I want point Q, the initial point of the vector, to be translated down to the origin. So what I'm going to do is subtract x1 from the x coordinate. Subtract y1 from the y coordinate, and subtract z1 from the z coordinates. I'll get 0, 0, 0, so I'll get this point.
Now the way I get R down to here is I subtract exactly the same things. I subtract x1 from the first coordinate, y1 from the second, and z1 from the third, and I'll get this point. So the coordinates of P are going to be x2 minus x1, y2 minus y1, and z2 minus z1.
So these two vectors will be exactly the same. That means that QR is going to equal OP. The components of OP are exactly the coordinates of this point. So they're going to be x2 minus x1, y2 minus y1, and z2 minus z1. Now how I find the length, well I know how to find the length of a position vector.

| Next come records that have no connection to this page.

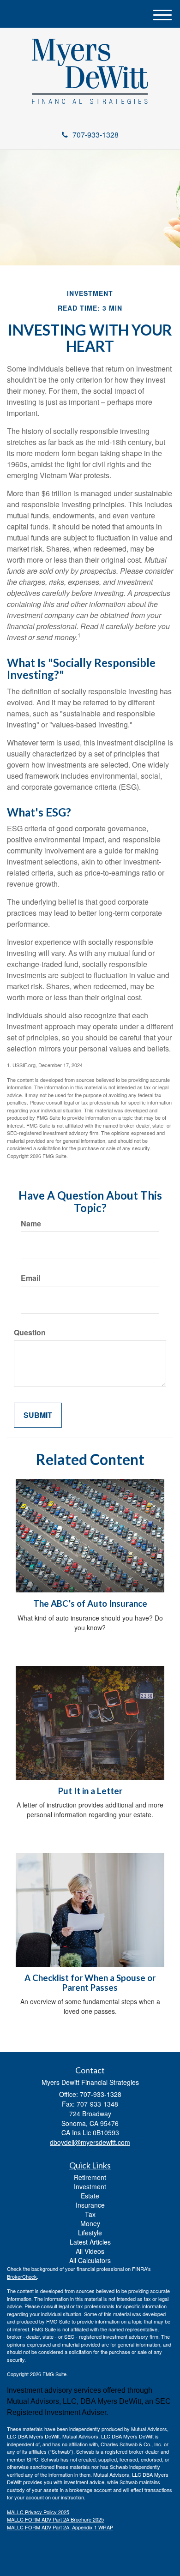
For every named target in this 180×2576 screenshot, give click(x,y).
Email (30, 1278)
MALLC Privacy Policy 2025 (38, 2512)
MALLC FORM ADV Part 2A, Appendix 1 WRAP (60, 2527)
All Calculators (90, 2260)
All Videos (90, 2251)
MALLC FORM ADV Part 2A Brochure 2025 (55, 2519)
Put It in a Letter (90, 1791)
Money (90, 2223)
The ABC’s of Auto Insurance (90, 1603)
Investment (90, 2186)
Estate (90, 2195)
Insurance (90, 2205)
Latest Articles (90, 2241)
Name (31, 1224)
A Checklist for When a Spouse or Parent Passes (90, 1983)
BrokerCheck (22, 2276)
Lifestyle (90, 2232)
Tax (90, 2214)
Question (30, 1332)
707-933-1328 (95, 134)
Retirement (90, 2177)
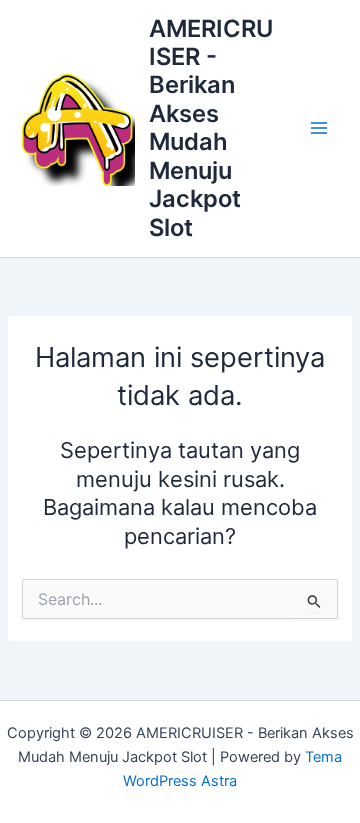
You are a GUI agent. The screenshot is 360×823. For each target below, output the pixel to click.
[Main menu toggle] (319, 128)
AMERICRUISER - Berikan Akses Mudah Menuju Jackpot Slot (211, 128)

So I'll just find the length of the position vector OP, and that will the length of QR.
So the length of QR is the length of OP. That's the square root of the sum of the squares of the components. So I have x2 minus x1 squared, plus y2 minus y1 squared, plus z2 minus z1 squared. So these are two very important results. They're basically about one thing; about vectors going from one point to another. Any one point is space to any other point in space.
So QR in component form is x2 minus x1, the difference in the x coordinates. Y2 minus y1, the difference in y coordinates, and z2 minus z1, the difference in z coordinates.